La riforma è anche intervenuta innalzando la soglia di punibilità, che è stata sostanzialmente triplicata, passando da 50.000 a 150.000 euro, per ciascun periodo d'imposta. In questo senso, quindi, la novella, pur mantenendo ferma la punibilità di mere condotte omissive del contribuente,

seleziona solo quelle che assumono maggiore rilievo sul piano della lesione del bene giuridico tutelato.

Tale modifica - così come quella prevista in tema di omesso versamento di IVA - esplicherà da subito effetti dirompenti sui procedimenti in corso, costituendo una vera e propria abolitio criminis rispetto alle condotte sotto soglia, i quali dovranno concludersi con una declaratoria di non punibilità per non essere il fatto più previsto dalla legge come reato.

L'art. 10-ter, relativo all'omesso versamento di IVA, riproduce, quanto alla propria struttura ed agli elementi costitutivi, lo schema già analizzato in ordine al delitto di cui all’art. 10-bis, con le ovvie distinzioni connesse alla tipologia del tributo.
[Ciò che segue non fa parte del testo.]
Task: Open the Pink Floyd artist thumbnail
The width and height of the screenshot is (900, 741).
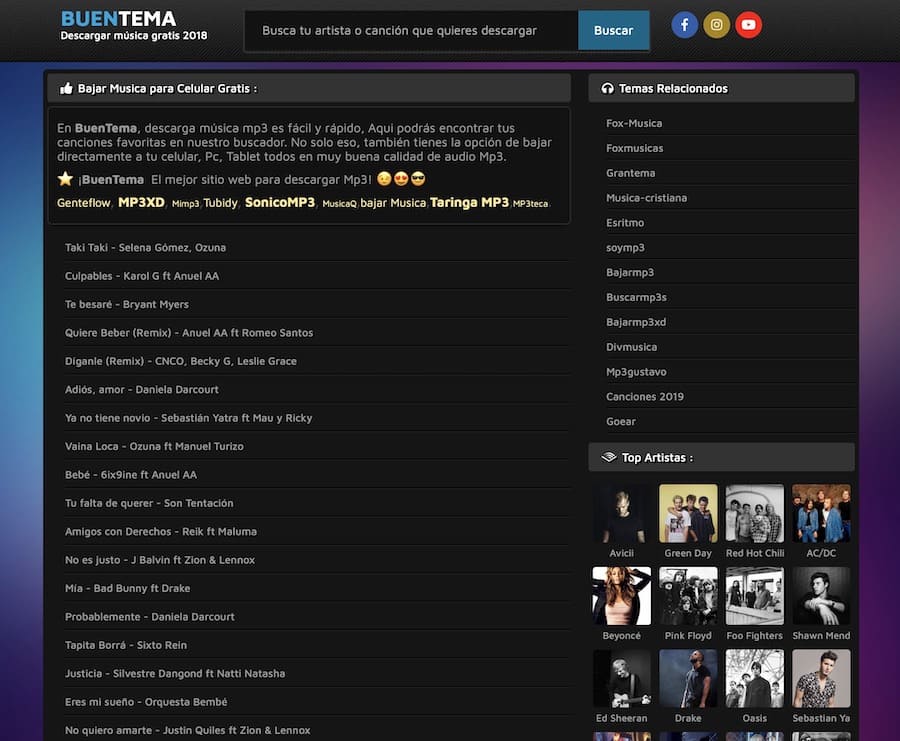Action: click(688, 597)
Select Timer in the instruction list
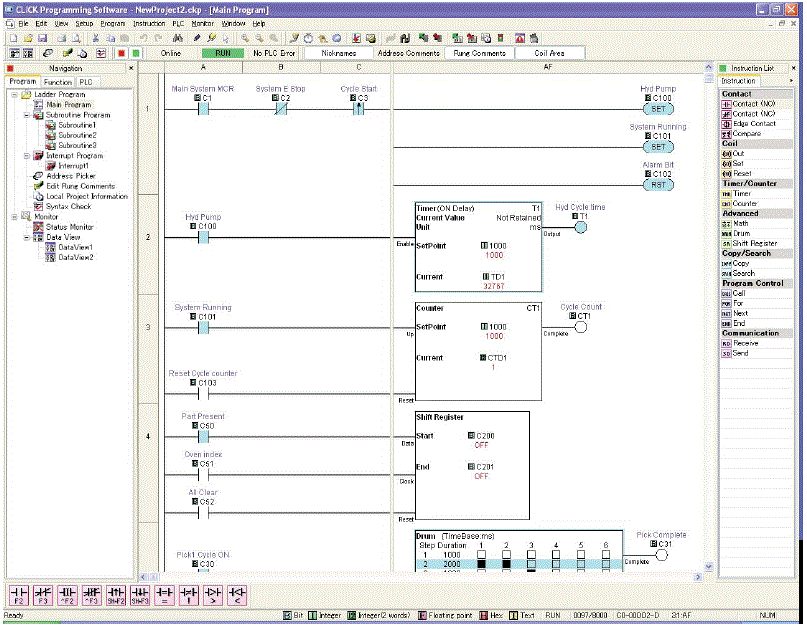The width and height of the screenshot is (807, 632). pos(740,193)

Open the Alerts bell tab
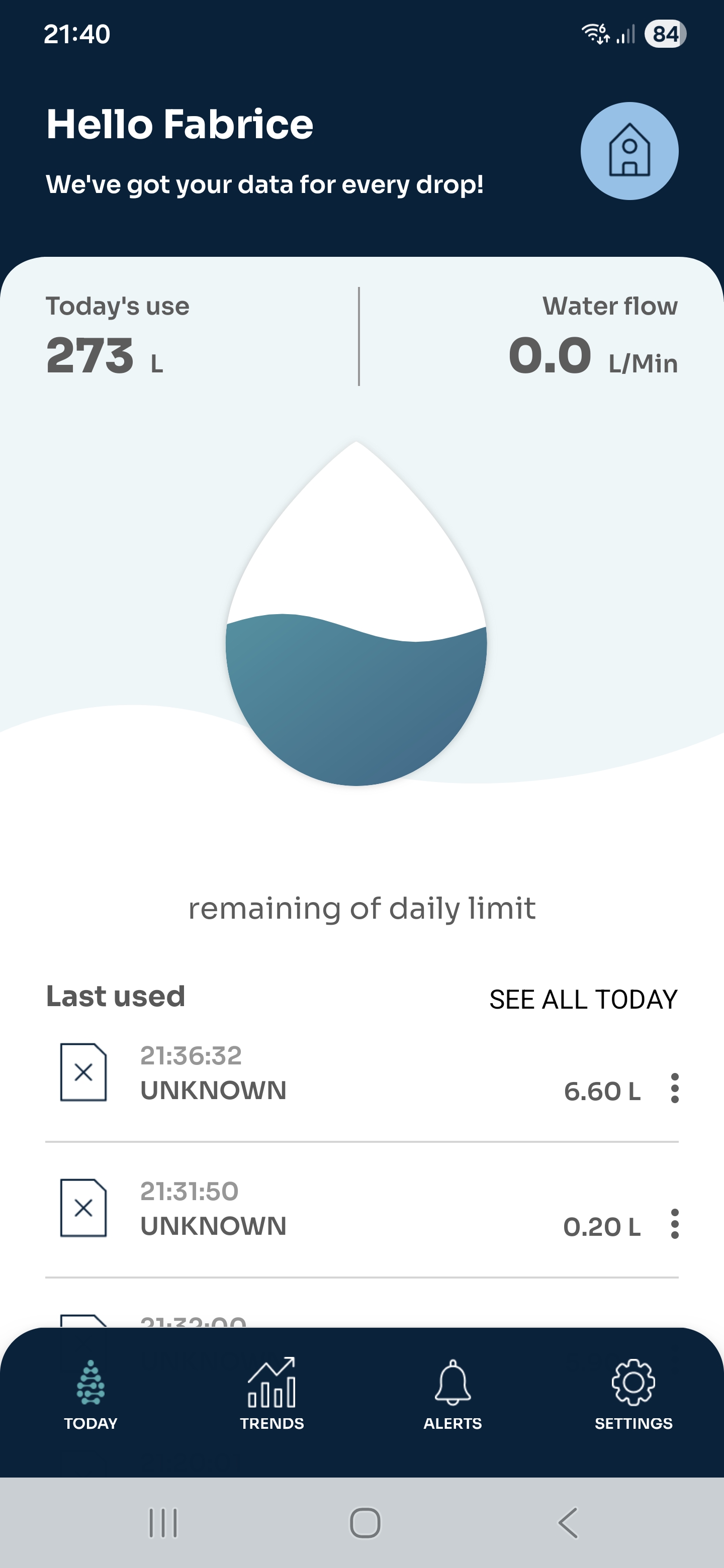452,1395
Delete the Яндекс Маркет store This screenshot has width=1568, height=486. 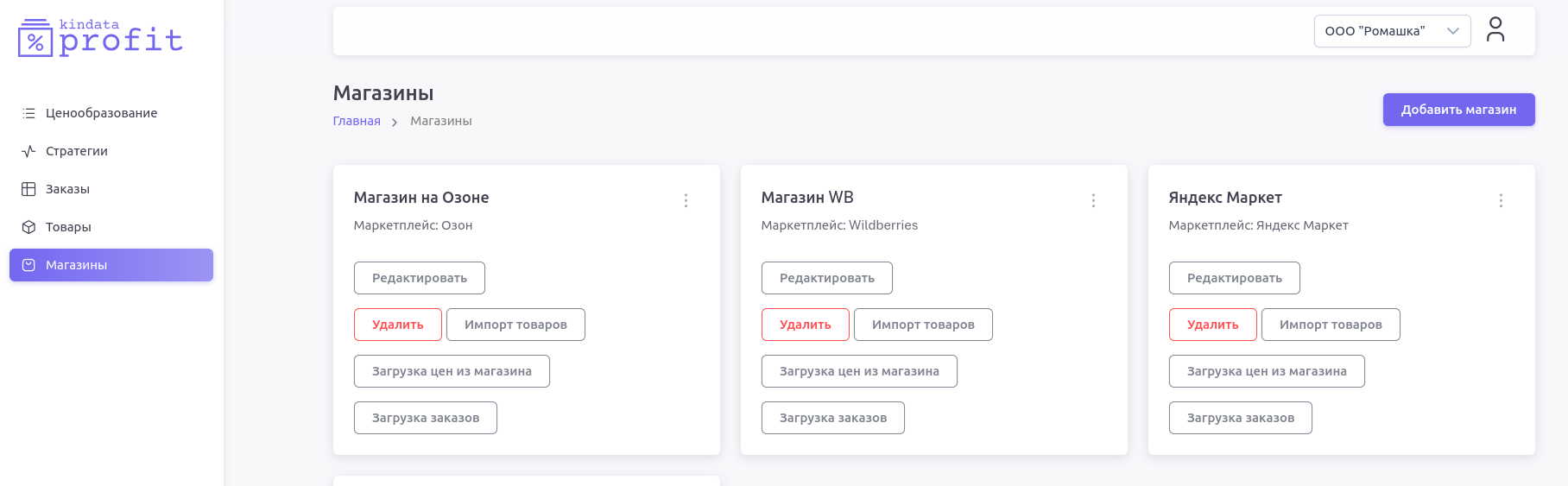pyautogui.click(x=1212, y=325)
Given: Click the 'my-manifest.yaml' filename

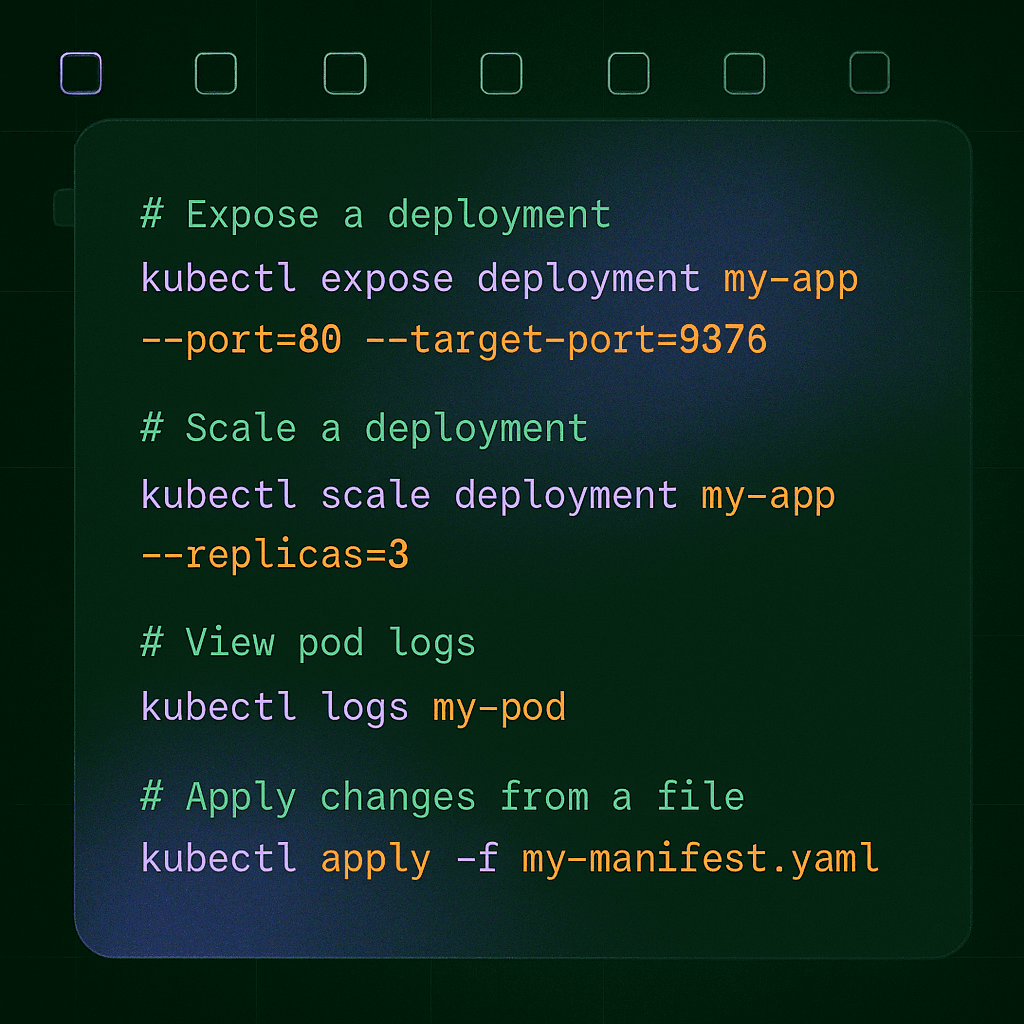Looking at the screenshot, I should point(700,858).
Presupposto per l’applicabilità della norma - che, anche in questo caso costituisce un reato proprio punibile semplicemente a titolo di dolo generico - è che il contribuente abbia presentato una dichiarazione a fini IVA valida e che poi non abbia provveduto al saldo dell’imposta dovuta risultante dalla dichiarazione medesima entro il termine per il versamento dell’acconto relativo al periodo d’imposta successivo.

Anche sul piano sanzionatorio viene ripresa la forbice edittale (reclusione da sei mesi a due anni) già prevista per il precedente articolo.

La riforma del 2015 è intervenuta anche su tale disposizione eliminando, da una parte, il richiamo diretto alla fattispecie di cui all’art. 10-bis e provvedendo ad una formulazione autonoma dell’illecito in parola; dall’altro, ha modificato, innalzandola, la propria soglia di punibilità, giungendo addirittura a 250.000 euro, per ciascun periodo d'imposta.

Pur sollevando alcune perplessità la discrepanza esistente tra le due soglie di punibilità, pur a fronte di fattispecie strutturalmente analoghe, viene ulteriormente ridotto anche in questo caso l'ambito di rilevanza penale della fattispecie, lasciando residuare l'esclusiva operatività delle sanzioni amministrative per una cospicua parte di condotte illecite, in relazione alle quali il legislatore - evidentemente - ha ritenuto che la forza deterrente della pena non fosse (più) necessaria. Insomma, una decisa depenalizzazione a cui - peraltro - non si accompagna un aggravamento del trattamento sanzionatorio delle residue fattispecie incriminate.